RECORDED DATA ::
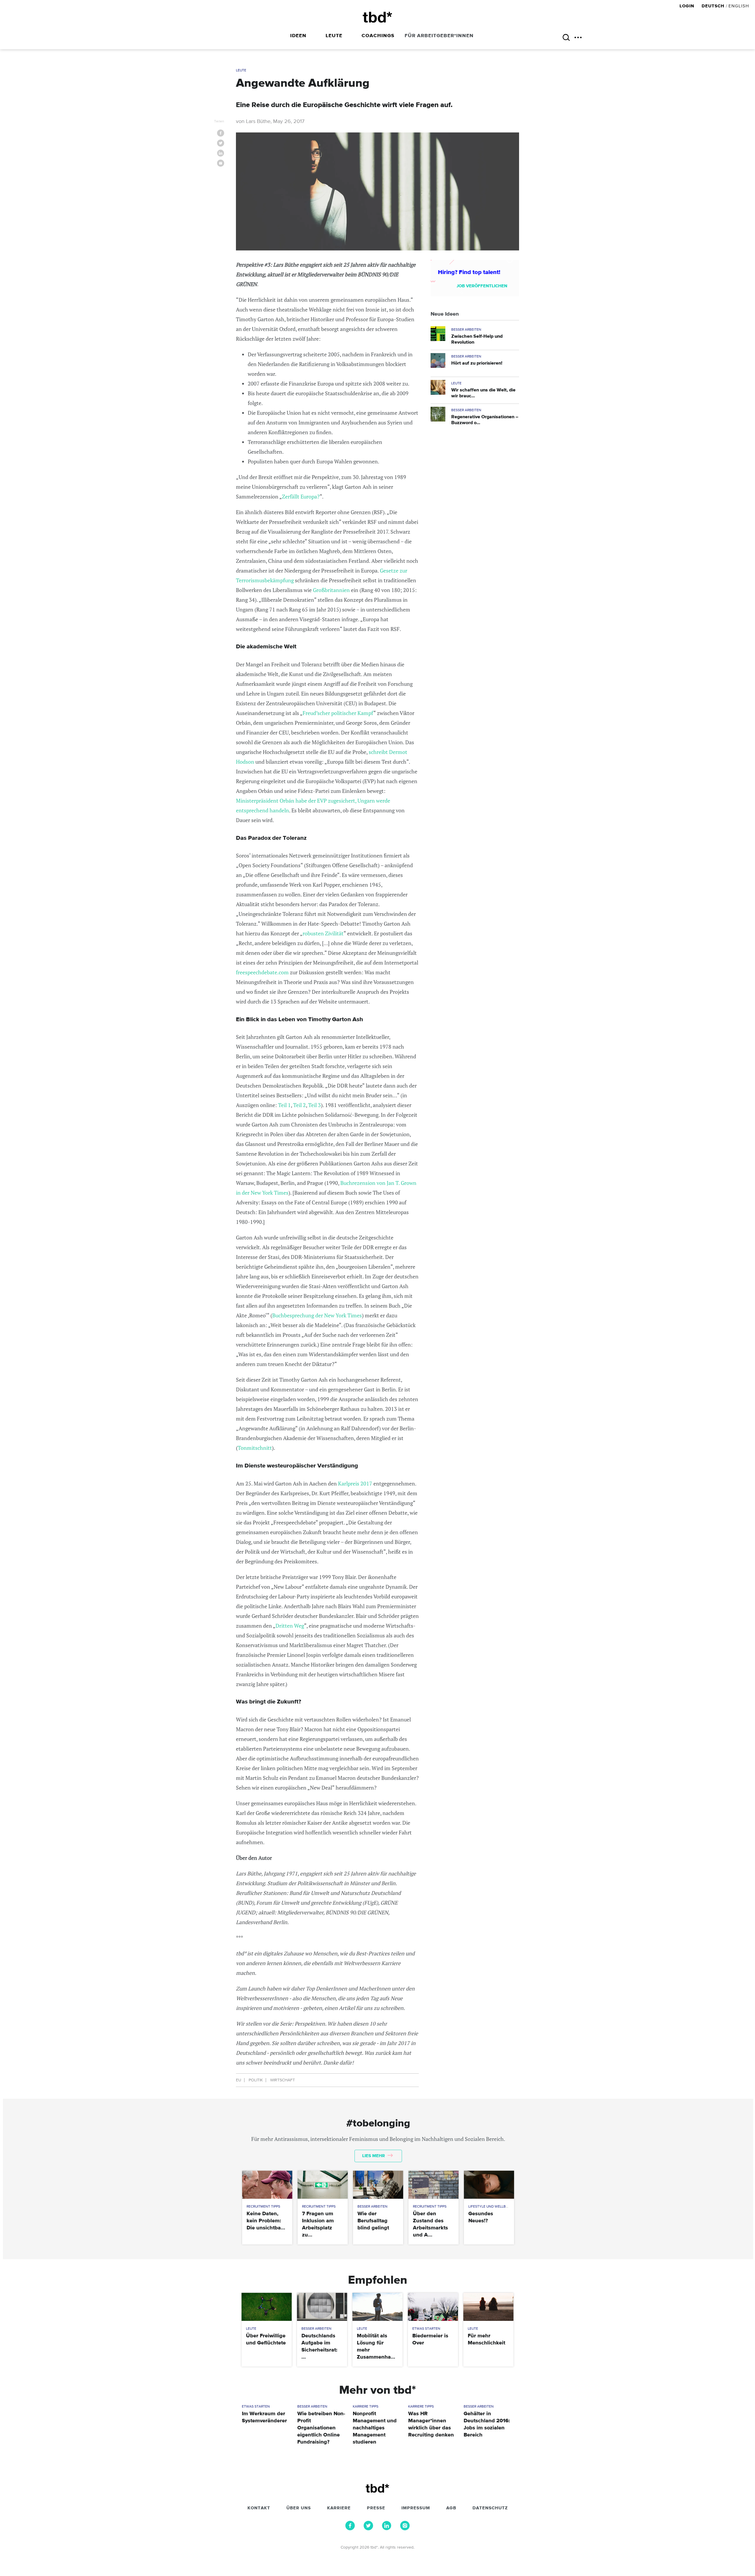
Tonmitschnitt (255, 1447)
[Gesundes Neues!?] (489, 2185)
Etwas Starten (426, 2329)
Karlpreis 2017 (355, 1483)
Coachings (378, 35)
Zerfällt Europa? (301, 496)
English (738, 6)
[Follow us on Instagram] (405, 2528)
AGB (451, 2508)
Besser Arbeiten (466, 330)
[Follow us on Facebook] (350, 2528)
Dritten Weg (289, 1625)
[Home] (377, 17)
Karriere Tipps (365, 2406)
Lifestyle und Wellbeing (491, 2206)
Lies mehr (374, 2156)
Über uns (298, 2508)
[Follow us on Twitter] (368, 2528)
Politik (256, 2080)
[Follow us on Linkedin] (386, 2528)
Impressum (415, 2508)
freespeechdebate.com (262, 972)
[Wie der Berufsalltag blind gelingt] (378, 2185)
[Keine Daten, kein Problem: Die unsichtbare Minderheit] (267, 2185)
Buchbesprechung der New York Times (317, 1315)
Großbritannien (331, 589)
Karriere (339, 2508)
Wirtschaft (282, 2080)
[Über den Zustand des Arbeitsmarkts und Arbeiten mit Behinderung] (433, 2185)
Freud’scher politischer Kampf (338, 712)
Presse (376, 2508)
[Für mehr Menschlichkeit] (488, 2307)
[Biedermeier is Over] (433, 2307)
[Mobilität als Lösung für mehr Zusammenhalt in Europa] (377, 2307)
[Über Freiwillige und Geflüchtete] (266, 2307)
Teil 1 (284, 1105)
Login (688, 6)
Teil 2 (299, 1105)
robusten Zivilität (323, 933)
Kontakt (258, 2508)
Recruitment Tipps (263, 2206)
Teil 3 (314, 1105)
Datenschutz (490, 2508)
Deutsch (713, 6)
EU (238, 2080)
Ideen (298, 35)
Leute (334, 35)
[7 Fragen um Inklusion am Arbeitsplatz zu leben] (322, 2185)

DESCRIPTION OF THE TASK ::
Restate the data word for word from its first line through the line with "Großbritannien (331, 589)", leaving out any picture along the way.

THE COMPLETED TASK ::
Tonmitschnitt (255, 1447)
[Gesundes Neues!?] (489, 2185)
Etwas Starten (426, 2329)
Karlpreis 2017 (355, 1483)
Coachings (378, 35)
Zerfällt Europa? (301, 496)
English (738, 6)
[Follow us on Instagram] (405, 2528)
AGB (451, 2508)
Besser Arbeiten (466, 330)
[Follow us on Facebook] (350, 2528)
Dritten Weg (289, 1625)
[Home] (377, 17)
Karriere Tipps (365, 2406)
Lifestyle und Wellbeing (491, 2206)
Lies mehr (374, 2156)
Über uns (298, 2508)
[Follow us on Twitter] (368, 2528)
Politik (256, 2080)
[Follow us on Linkedin] (386, 2528)
Impressum (415, 2508)
freespeechdebate.com (262, 972)
[Wie der Berufsalltag blind gelingt] (378, 2185)
[Keine Daten, kein Problem: Die unsichtbare Minderheit] (267, 2185)
Buchbesprechung der New York Times (317, 1315)
Großbritannien (331, 589)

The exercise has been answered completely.